LANSING, MICH. - Michigan's elections director expressed skepticism today about national reports that say a computer security expert at the University of Michigan is part of a group of scientists questioning the results of the presidential election in Michigan and two other states, claiming that their analysis identified irregularities that could point to possible computer hacking.
J. Alex Halderman, director of U-M's Center for Computer Security and Society, is one of a small group of computer scientists urging the Democratic presidential campaign of Hillary Clinton to call for recounts in the battleground states of Michigan, Wisconsin, and Pennsylvania, according to reports on CNN and elsewhere, citing an unnamed source.
The report says the scientists believe they have identified a questionable trend of Clinton performing worse in Wisconsin counties that relied on electronic voting machines, compared to paper ballots and optical scanners. It wasn't clear from the reports why Michigan and Pennsylvania were reportedly cited by the scientists.
Chris Thomas, the longtime director of Michigan's Bureau of Elections, said Michigan doesn't use the electronic voting machines identified in the report as being the sources of potential hacking.
"We are an entire paper and optical scan state," Thomas told the Free Press this morning. "Nothing is connected to the Internet."

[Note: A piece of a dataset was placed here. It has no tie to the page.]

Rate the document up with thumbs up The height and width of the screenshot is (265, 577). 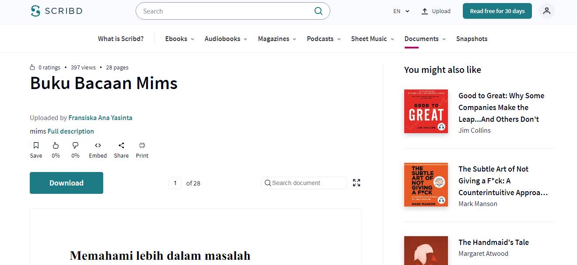click(x=56, y=145)
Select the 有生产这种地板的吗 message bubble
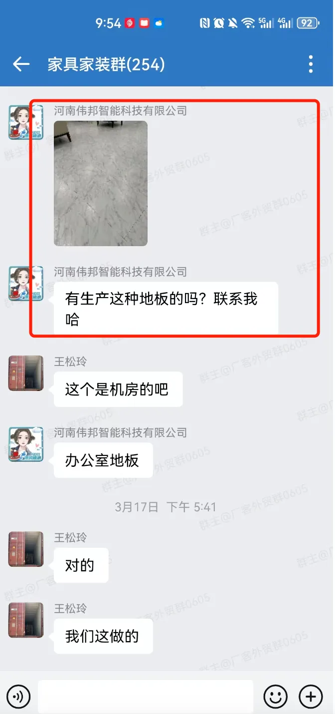 [166, 309]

Halderman, who also is listed as a professor of electrical engineering and computer science in U-M's College of Engineering, did not respond to messages left on his cell phone, office phone, or e-mail. But in a blog posting earlier today, he said the media reports contain inaccuracies, though he does think recounts of paper ballots in Michigan, Wisconsin and Pennsylvania are a good idea.
According to the CNN report, based on a report in New York Magazine, the scientists informed John Podesta, Clinton's campaign chairman, and Marc Elias, the campaign's general counsel, that Clinton received 7% fewer votes in Wisconsin counties that relied on electronic voting machines, and said that could point to hacking. Though they hadn't found evidence of hacking, the pattern pointed to the need for an independent review, the report said.
There was no immediate official response from the Clinton or Trump campaigns.
In his blog post, Haldeman said one form of potential hacking is placing malware in voting machines "to shift a few percent of the vote to favor their desired candidate.
"Were this year’s deviations from pre-election polls the results of a cyberattack?" Halderman asked in his blog posting. "Probably not. I believe the most likely explanation is that the polls were systematically wrong, rather than that the election was hacked.
"But I don’t believe that either one of these seemingly unlikely explanations is overwhelmingly more likely than the other. The only way to know whether a cyberattack changed the result is to closely examine the available physical evidence — paper ballots and voting equipment in critical states like Wisconsin, Michigan, and Pennsylvania. Unfortunately, nobody is ever going to examine that evidence unless candidates in those states act now, in the next several days, to petition for recounts."
Thomas said any hacking would require hacking of computer software systems connected to the optical scan machines, and that would have to be done on a county-by-county basis. And "That would be very, very difficult," he said.